▸ Directive
What do you get when you copy out the listing from the line with "I will point(84,91)." to the line with "[x=434, y=382]", both of those lines included, keeping every line exactly as it stands?

---------- Records shown ----------

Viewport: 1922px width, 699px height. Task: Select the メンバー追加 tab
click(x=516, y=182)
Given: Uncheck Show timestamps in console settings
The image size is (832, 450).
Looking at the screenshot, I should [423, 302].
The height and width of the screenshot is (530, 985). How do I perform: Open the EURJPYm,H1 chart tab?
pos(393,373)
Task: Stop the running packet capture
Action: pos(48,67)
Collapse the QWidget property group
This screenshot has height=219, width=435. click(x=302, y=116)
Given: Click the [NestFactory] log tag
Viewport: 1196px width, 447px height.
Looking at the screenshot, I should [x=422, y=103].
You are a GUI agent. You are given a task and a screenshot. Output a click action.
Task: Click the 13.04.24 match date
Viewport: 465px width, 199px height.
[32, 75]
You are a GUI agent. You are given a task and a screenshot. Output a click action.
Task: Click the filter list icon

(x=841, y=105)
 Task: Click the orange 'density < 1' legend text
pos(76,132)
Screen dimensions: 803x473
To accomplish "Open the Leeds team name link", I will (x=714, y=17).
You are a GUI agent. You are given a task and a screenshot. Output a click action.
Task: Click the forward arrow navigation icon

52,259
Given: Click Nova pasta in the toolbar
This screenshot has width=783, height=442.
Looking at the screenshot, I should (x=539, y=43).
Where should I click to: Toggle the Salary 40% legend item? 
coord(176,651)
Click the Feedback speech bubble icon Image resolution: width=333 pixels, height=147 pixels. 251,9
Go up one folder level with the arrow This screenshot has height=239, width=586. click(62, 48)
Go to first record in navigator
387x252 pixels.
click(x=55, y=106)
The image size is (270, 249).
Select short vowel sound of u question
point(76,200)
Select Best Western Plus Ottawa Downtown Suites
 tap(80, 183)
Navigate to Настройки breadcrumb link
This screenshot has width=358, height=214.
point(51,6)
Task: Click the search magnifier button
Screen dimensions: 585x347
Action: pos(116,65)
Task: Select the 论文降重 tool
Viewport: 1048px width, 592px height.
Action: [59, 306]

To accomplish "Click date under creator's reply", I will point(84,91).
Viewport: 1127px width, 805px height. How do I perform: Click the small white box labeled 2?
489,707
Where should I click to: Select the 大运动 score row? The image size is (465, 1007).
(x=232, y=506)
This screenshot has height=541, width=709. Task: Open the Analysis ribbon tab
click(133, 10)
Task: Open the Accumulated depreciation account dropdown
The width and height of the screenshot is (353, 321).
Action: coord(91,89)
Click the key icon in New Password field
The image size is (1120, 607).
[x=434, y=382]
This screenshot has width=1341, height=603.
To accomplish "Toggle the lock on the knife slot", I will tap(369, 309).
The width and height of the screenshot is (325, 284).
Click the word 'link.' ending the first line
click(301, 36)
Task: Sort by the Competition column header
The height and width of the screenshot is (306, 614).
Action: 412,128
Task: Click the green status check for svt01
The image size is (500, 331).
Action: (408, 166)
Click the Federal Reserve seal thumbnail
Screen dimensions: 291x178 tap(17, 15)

----------

▸ Task answer
To accomplish "Click date under creator's reply", I will point(84,91).
Viewport: 1127px width, 805px height. How do I perform: Click the small white box labeled 2?
489,707
Where should I click to: Select the 大运动 score row? The image size is (465, 1007).
(x=232, y=506)
This screenshot has height=541, width=709. Task: Open the Analysis ribbon tab
click(133, 10)
Task: Open the Accumulated depreciation account dropdown
The width and height of the screenshot is (353, 321).
Action: coord(91,89)
Click the key icon in New Password field
The image size is (1120, 607).
[x=434, y=382]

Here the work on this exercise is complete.